Dataset records section start
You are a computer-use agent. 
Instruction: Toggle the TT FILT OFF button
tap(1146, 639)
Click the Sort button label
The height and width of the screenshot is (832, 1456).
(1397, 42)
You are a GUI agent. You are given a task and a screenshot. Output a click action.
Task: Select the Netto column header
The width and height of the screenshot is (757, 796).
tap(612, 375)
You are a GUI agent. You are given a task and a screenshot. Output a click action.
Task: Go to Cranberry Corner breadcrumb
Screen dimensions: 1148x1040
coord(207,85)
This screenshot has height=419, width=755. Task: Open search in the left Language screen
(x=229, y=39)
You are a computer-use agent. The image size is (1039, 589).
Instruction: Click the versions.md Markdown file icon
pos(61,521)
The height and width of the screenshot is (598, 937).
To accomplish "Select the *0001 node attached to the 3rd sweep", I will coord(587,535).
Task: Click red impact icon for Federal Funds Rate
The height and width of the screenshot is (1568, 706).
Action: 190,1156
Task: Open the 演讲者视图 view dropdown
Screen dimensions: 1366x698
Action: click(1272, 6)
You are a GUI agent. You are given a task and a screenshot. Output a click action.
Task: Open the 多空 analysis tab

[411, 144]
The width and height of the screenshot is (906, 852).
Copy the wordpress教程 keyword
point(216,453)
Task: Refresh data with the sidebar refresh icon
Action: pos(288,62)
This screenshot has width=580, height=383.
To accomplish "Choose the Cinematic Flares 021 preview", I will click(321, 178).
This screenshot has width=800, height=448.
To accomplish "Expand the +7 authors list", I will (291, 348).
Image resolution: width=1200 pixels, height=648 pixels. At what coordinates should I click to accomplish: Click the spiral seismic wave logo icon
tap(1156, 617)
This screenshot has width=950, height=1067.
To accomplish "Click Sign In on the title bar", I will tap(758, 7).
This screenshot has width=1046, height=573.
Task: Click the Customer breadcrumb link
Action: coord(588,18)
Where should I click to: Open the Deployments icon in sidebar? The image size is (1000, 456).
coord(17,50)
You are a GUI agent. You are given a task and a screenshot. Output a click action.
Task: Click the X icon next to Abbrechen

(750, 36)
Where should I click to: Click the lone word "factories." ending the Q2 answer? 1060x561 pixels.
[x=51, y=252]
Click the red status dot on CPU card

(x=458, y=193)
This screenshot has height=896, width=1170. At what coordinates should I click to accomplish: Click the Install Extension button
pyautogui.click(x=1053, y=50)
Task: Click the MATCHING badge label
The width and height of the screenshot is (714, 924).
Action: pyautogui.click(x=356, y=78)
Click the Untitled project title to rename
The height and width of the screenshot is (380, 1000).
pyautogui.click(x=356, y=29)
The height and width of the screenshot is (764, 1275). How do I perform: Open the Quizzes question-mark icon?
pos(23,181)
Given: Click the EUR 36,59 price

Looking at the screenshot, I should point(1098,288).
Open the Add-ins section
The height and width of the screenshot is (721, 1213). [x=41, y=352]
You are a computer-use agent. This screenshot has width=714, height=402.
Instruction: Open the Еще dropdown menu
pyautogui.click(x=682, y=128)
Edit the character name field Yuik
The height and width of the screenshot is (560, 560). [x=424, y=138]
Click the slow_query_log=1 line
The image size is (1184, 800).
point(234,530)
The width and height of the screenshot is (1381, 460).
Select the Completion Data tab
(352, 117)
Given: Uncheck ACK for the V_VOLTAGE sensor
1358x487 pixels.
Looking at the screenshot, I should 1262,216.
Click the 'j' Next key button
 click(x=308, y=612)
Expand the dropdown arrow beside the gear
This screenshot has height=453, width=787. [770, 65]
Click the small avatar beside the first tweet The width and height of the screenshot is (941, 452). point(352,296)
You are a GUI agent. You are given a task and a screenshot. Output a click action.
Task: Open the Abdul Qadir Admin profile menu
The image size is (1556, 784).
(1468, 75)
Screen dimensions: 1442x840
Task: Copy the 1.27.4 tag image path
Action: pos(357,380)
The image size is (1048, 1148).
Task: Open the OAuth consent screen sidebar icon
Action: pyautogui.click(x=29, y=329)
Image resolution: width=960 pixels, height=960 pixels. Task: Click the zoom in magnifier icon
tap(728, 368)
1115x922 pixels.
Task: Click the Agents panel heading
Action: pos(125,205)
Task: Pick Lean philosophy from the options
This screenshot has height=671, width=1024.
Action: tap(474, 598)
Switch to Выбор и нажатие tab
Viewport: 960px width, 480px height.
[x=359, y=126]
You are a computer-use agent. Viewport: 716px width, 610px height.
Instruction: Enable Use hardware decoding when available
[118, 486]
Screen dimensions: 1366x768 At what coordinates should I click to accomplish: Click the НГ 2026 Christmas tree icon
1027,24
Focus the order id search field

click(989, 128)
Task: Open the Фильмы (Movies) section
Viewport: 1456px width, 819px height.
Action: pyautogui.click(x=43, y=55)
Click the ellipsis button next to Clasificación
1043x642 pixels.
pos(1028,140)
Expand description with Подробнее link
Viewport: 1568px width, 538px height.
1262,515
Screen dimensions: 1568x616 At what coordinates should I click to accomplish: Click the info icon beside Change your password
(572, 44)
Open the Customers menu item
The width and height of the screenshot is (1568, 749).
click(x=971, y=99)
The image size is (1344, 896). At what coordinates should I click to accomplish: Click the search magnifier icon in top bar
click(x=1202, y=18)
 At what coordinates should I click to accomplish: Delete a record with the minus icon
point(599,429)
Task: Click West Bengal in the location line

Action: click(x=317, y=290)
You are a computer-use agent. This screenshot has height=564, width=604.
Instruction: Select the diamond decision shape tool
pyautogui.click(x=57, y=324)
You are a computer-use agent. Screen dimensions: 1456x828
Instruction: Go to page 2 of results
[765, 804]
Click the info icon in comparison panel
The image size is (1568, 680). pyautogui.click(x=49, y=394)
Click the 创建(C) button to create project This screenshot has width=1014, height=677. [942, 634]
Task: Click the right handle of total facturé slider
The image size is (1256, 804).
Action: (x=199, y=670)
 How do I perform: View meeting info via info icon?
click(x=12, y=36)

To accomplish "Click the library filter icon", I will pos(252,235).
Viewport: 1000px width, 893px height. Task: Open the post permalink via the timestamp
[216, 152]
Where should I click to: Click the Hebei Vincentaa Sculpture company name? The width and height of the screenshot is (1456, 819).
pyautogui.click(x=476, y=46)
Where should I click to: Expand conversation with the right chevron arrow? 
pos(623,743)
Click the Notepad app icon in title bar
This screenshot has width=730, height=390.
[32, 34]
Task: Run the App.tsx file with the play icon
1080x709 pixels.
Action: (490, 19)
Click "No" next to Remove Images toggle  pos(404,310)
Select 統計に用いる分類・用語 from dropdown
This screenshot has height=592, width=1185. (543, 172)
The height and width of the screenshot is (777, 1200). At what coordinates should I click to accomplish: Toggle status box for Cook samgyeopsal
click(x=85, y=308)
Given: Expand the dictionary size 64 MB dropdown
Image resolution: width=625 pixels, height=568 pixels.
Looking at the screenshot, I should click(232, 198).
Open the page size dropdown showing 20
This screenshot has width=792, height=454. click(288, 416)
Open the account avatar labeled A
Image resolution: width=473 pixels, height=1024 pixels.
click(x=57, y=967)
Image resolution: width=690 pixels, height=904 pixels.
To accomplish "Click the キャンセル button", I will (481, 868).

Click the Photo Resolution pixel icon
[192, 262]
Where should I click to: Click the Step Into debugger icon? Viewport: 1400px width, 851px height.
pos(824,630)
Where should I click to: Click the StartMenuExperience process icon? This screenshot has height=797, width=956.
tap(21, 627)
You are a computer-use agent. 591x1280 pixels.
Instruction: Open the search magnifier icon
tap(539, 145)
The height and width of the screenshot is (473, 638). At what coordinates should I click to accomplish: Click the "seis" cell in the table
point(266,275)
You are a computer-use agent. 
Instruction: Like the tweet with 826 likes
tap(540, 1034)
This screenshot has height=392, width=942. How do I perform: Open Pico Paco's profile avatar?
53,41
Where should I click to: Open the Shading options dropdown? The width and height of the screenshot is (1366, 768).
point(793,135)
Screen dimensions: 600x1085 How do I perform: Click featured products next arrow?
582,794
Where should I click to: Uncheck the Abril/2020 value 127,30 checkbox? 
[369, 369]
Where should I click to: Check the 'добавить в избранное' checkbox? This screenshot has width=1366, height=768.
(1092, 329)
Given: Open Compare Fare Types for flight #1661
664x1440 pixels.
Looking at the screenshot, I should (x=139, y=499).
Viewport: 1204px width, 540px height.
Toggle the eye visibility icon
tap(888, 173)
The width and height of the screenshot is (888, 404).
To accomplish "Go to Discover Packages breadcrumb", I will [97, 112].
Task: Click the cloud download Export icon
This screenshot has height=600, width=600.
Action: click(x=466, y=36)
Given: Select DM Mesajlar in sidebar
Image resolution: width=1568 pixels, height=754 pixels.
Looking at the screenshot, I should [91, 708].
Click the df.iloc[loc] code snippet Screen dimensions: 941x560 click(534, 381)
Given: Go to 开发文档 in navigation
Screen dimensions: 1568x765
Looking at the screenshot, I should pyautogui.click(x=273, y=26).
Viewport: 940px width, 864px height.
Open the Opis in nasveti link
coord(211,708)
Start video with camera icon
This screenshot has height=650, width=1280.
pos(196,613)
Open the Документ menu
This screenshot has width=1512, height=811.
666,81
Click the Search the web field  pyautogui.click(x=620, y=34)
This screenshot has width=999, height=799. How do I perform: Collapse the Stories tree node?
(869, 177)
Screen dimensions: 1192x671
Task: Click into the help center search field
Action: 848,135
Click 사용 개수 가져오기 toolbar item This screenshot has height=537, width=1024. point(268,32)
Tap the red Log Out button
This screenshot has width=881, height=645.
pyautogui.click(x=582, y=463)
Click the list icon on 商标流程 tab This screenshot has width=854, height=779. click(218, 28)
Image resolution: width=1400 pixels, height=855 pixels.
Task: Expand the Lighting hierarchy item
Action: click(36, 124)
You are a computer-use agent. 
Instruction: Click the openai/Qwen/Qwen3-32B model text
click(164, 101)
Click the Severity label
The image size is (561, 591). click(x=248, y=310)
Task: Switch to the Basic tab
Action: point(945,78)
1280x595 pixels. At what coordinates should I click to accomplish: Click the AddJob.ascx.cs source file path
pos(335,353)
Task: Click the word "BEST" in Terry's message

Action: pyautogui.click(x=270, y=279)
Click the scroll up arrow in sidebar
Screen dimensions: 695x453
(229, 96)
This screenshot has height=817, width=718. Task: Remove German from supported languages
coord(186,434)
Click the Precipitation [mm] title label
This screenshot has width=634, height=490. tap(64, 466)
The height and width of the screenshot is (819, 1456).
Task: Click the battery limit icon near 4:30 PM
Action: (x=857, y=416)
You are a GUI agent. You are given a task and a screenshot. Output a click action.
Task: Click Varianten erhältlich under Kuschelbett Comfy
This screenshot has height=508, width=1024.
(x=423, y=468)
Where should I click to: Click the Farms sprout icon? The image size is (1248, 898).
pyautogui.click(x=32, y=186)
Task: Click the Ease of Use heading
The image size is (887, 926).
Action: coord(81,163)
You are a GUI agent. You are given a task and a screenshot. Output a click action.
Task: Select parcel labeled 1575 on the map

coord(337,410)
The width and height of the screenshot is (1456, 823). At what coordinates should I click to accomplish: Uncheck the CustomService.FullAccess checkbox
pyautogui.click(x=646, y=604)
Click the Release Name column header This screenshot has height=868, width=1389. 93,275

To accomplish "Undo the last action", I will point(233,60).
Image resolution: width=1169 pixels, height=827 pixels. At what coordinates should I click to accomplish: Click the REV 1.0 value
Dataset records section end
> _Assignment_:
Copy, exactly and only, the lines above that begin with the one containing "Copy the wordpress教程 keyword" and finish with the one containing "This screenshot has width=800, height=448.".

> _Result for this task_:
Copy the wordpress教程 keyword
point(216,453)
Task: Refresh data with the sidebar refresh icon
Action: pos(288,62)
This screenshot has width=580, height=383.
To accomplish "Choose the Cinematic Flares 021 preview", I will click(321, 178).
This screenshot has width=800, height=448.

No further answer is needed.